В бараке упорно стояли на своем: требовали вернуть их в общий лагерь. Взбунтовавшихся лишили пищи, замкнули, вокруг барака поставили часовых.

Дело приняло серьезный оборот и уже не могло закончиться полумерами. Иностранные пленные тоже заволновались, требовали прекратить репрессии — бунт угрожал стать общелагерным.

Комендант пошел на более крутые меры: приказал всех выгнать из барака и силой оружия заставить подчиниться.

Это оказалось не так просто. Пленные изнутри забаррикадировались койками и выйти отказались. И тогда к ним еще раз пошел Мороз.

После долгих переговоров его пустили внутрь. Как и прежде, он не сказал ничего нового — начал с уговоров, закончил оскорблениями. Кто-то не выдержал, запустил в него колодкой.

— А-а-а! — Мороз качнулся, схватился руками за голову. Из-под пальцев показалась кровь — черным надрезом виднелась раскроенная щека. — А-а-а!..

Шурша в спертом воздухе, вторая колодка пролетела мимо, едва не задев его, и громко бухнулась в дерево койки. Мороз, округлив в страхе глаза, побежал к выходу, споткнулся о чью-то ногу и под громкий крик и улюлюканье с размаху растянулся на затоптанном полу. Дико озираясь по сторонам, он пружиной вскинулся на ноги и выскочил из барака.

Жалобно зазвенело в окне стекло. Острое рыльце автомата выплюнуло ленту огня; длинная очередь прошлась по койкам, вырывая из досок мелкую щепу.

— Выходи!

В бараке громко стонал раненый.

— Выходи!..

Вылетело еще одно окно, рама косо повисла на одном креплении.

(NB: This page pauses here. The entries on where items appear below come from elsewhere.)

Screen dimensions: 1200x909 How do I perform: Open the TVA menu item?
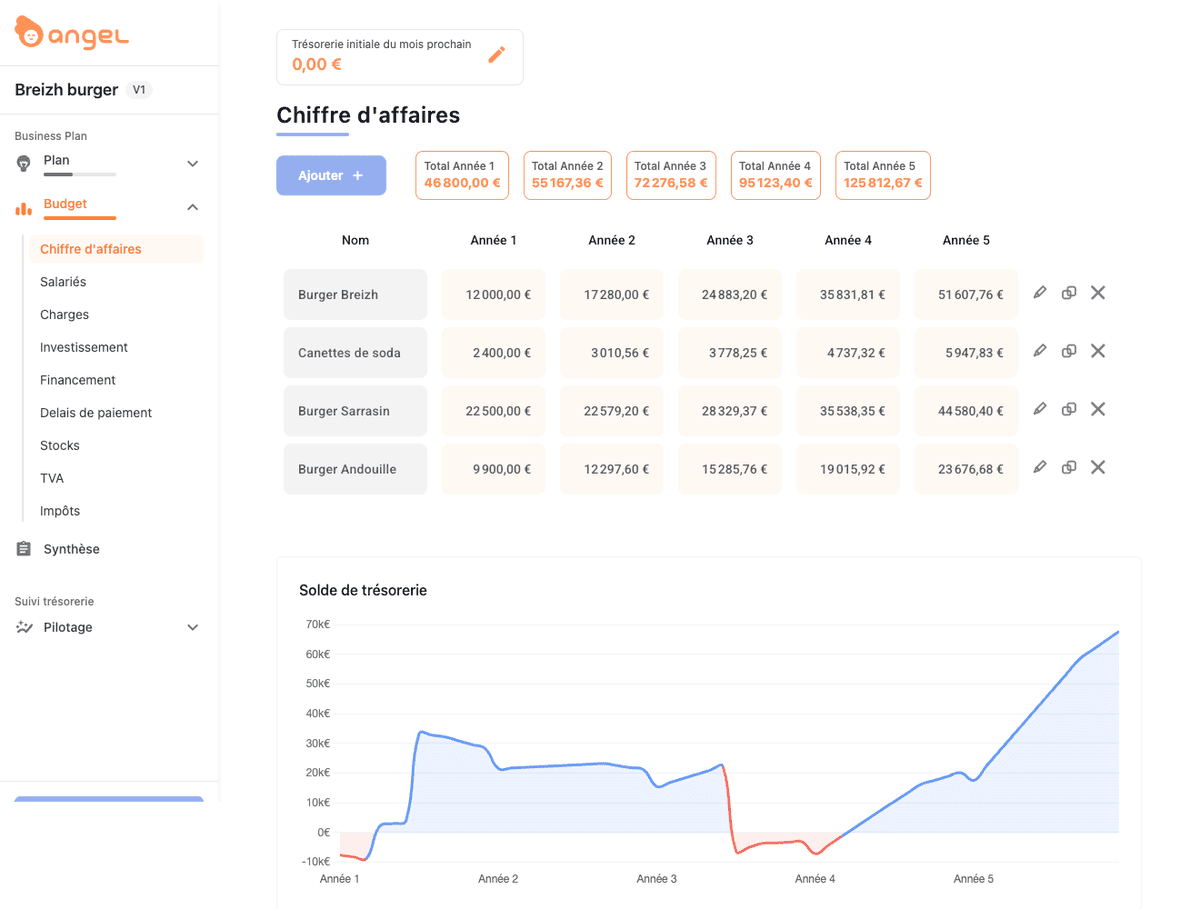52,478
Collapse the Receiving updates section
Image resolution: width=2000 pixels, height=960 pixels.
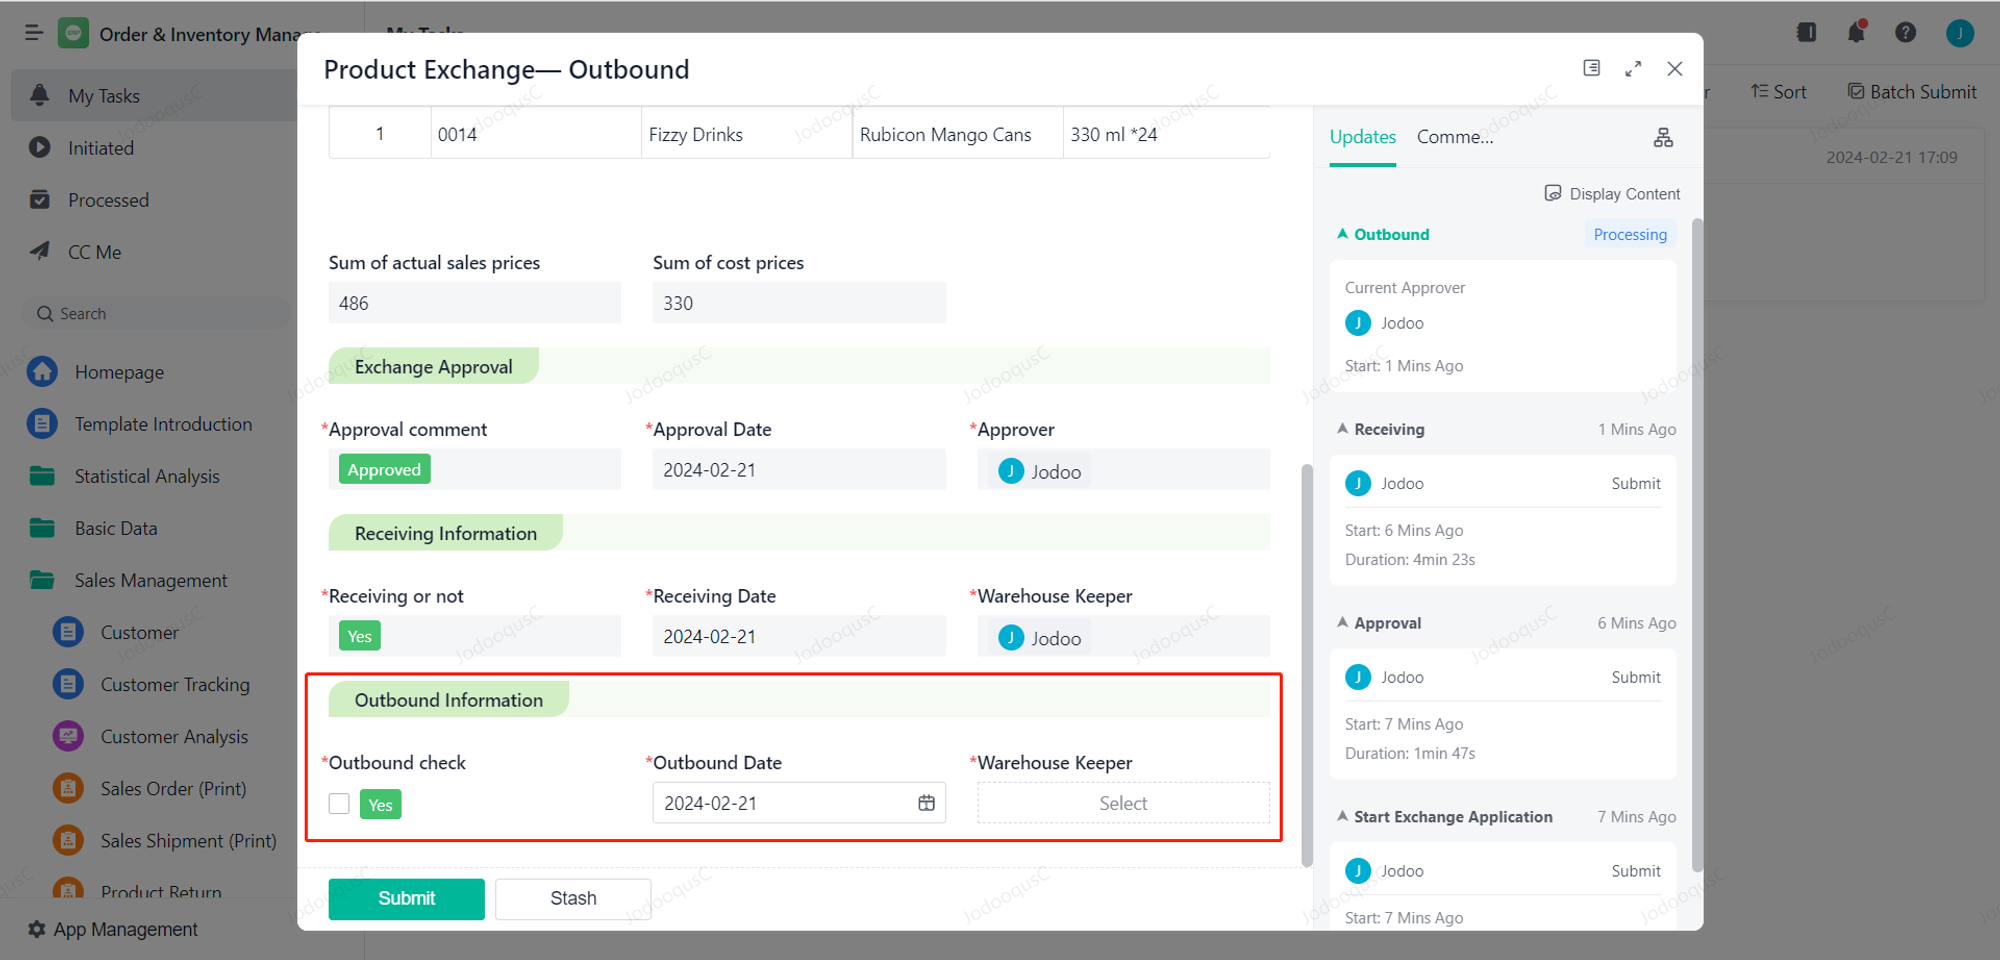click(x=1343, y=429)

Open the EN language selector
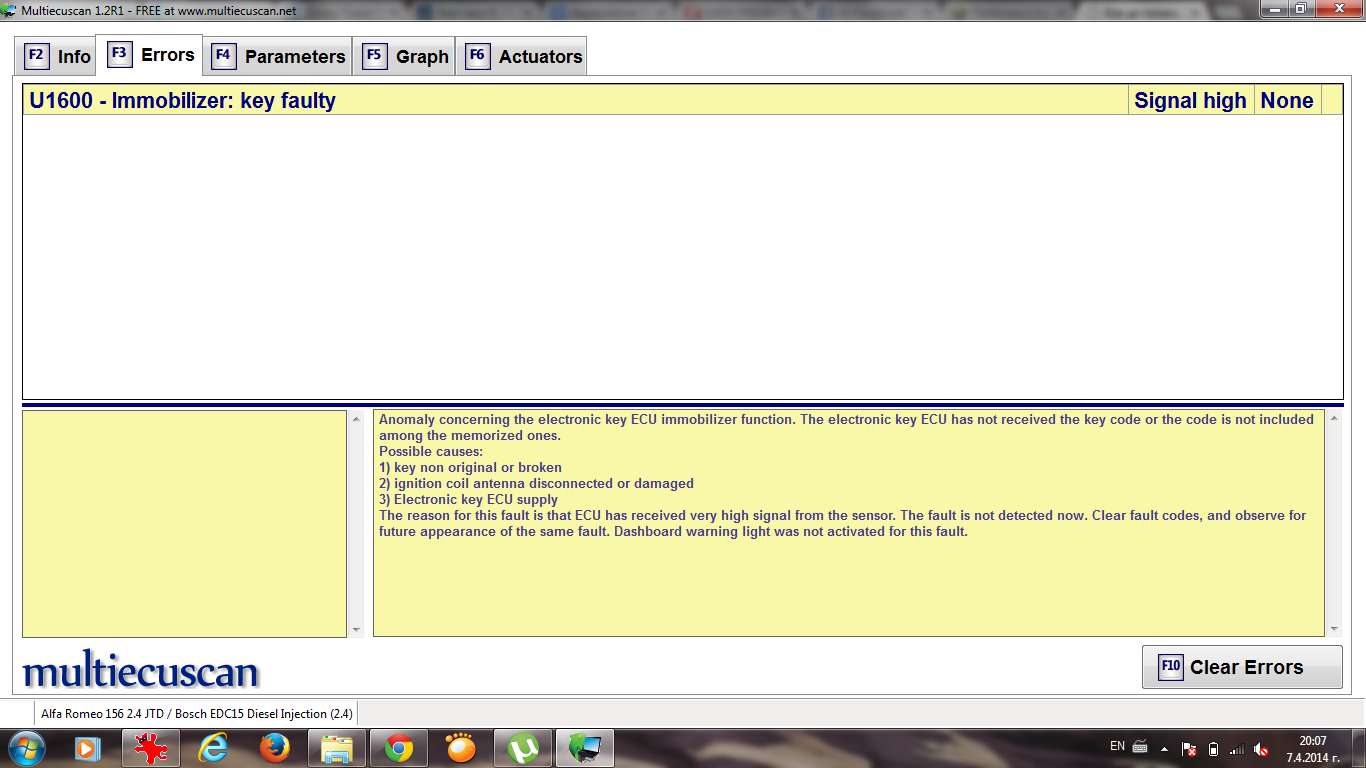tap(1117, 746)
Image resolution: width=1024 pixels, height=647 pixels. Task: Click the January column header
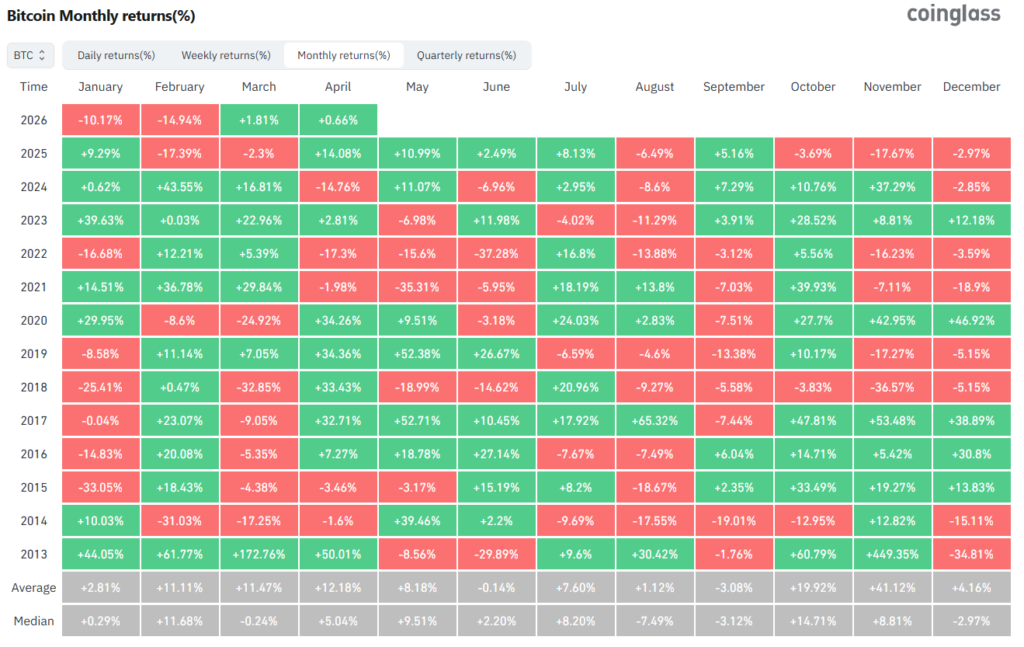100,87
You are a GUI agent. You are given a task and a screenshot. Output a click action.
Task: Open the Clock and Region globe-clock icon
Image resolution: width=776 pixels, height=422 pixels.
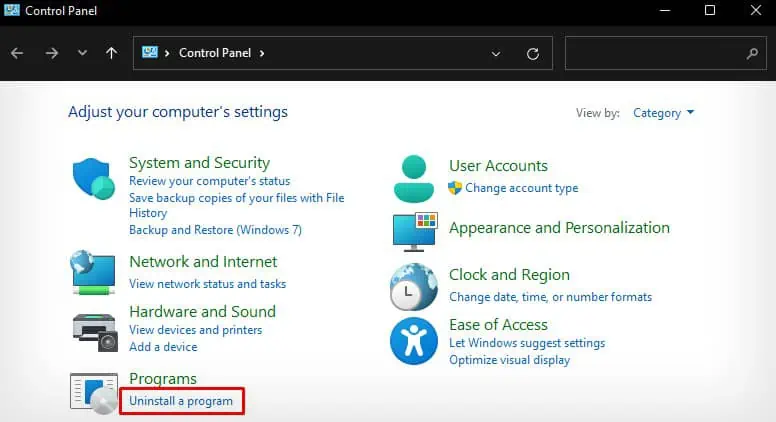[414, 287]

В пролом снаружи втолкнули собак. В них полетели десятки колодок. Громкий крик потряс стены барака. Двери затрещали, развалились. На сорванную с петель половину встал солдат и запустил поверху длинную автоматную очередь.

— Выходи!

Подгоняемые избитыми озверевшими собаками, пленные вытолкнулись скопом на улицу. На многих висела клочьями окровавленная одежда. Нескольких раненых солдаты выволокли волоком.

— Становись!

Перед строем пленных встали человек двадцать солдат, комендант и Мороз с забинтованной головой.

— Отберите зачинщиков!

Мороз с перекошенным злобой землистым лицом пошел вдоль строя. Спустя короткое время у стены барака поставили пятерых пленных.

Длинная, очень длинная автоматная очередь сломала их, бросила под стену и бешеным стуком прошлась вторым заходом по неподвижным трупам.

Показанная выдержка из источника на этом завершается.